** TASK ITEM **
Print verbatim the lines from the beginning of the entries through the line containing "Task: Click the Cases list icon in header", both ends included. Pictures should be left out.

** Dataset records **

-=-=-

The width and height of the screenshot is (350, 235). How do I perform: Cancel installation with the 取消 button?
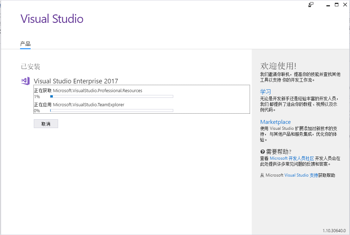click(x=46, y=123)
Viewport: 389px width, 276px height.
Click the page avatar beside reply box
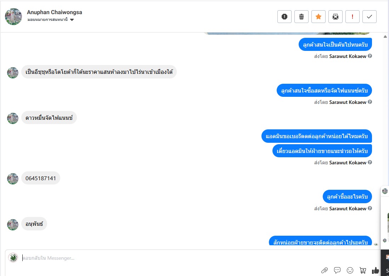(13, 258)
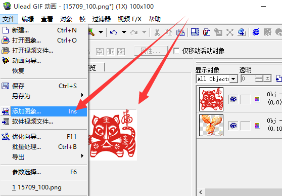The width and height of the screenshot is (282, 196).
Task: Open the 过滤器 menu
Action: coord(102,19)
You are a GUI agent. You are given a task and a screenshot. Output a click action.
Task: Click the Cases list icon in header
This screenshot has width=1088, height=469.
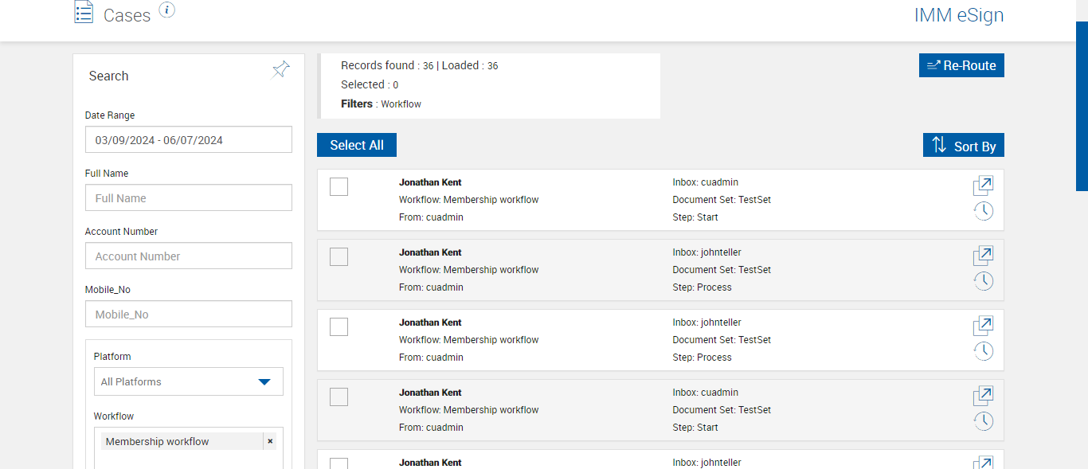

-=-=-

** ANSWER FOR THE TASK **
The width and height of the screenshot is (350, 235). How do I perform: Cancel installation with the 取消 button?
click(x=46, y=123)
Viewport: 389px width, 276px height.
Click the page avatar beside reply box
(13, 258)
The width and height of the screenshot is (282, 196).
Task: Open the 过滤器 menu
Action: coord(102,19)
You are a GUI agent. You are given a task and a screenshot. Output a click action.
Task: Click the Cases list icon in header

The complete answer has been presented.